Items listed in a dataset
<<<<

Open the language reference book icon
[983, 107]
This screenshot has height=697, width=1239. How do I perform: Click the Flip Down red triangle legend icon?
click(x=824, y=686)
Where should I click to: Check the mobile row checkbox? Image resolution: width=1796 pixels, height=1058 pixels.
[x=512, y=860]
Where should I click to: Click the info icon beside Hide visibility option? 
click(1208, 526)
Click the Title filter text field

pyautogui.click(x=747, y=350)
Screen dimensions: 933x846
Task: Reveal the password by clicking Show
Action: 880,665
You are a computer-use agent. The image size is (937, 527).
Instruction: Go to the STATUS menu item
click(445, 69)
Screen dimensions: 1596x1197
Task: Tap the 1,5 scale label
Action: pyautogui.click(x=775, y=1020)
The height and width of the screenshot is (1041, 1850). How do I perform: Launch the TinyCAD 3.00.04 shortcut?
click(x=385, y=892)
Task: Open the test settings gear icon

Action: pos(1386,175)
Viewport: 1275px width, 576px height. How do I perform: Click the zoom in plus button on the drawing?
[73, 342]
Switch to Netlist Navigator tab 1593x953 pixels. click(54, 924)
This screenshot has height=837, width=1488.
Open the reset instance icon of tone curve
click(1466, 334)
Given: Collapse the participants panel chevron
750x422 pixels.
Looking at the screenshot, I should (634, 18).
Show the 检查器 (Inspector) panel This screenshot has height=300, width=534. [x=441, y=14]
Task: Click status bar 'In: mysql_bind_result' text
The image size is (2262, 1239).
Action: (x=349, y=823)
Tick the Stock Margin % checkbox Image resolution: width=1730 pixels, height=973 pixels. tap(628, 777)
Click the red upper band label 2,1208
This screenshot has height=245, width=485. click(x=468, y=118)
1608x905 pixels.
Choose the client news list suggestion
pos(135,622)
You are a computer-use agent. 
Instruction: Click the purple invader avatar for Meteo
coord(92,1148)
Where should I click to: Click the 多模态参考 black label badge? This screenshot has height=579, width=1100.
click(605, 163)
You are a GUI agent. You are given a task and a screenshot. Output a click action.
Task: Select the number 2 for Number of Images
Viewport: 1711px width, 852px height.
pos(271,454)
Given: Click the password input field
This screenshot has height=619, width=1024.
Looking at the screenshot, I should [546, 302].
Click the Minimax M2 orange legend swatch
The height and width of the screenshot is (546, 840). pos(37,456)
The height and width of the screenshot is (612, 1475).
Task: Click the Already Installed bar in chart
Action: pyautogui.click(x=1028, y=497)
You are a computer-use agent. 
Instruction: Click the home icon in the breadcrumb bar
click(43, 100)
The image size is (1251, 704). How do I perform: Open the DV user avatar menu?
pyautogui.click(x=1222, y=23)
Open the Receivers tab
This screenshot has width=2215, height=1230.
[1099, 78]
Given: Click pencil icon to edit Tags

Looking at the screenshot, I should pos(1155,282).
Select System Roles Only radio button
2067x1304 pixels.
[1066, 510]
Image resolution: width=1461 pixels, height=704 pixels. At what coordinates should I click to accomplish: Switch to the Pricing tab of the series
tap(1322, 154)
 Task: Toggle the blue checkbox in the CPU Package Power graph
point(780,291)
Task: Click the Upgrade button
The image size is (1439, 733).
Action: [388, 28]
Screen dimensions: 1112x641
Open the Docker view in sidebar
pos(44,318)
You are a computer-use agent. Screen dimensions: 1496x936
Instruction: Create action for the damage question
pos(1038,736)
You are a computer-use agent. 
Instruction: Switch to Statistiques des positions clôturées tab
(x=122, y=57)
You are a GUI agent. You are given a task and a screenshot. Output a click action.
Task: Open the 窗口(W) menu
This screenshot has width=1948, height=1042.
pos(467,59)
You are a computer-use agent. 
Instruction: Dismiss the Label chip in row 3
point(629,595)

>>>>

The answer is the run of lines above from the line containing "Open the reset instance icon of tone curve" through the line containing "Tick the Stock", copied exactly and alone.

Open the reset instance icon of tone curve
click(1466, 334)
Given: Collapse the participants panel chevron
750x422 pixels.
Looking at the screenshot, I should (634, 18).
Show the 检查器 (Inspector) panel This screenshot has height=300, width=534. [x=441, y=14]
Task: Click status bar 'In: mysql_bind_result' text
The image size is (2262, 1239).
Action: (x=349, y=823)
Tick the Stock Margin % checkbox Image resolution: width=1730 pixels, height=973 pixels. tap(628, 777)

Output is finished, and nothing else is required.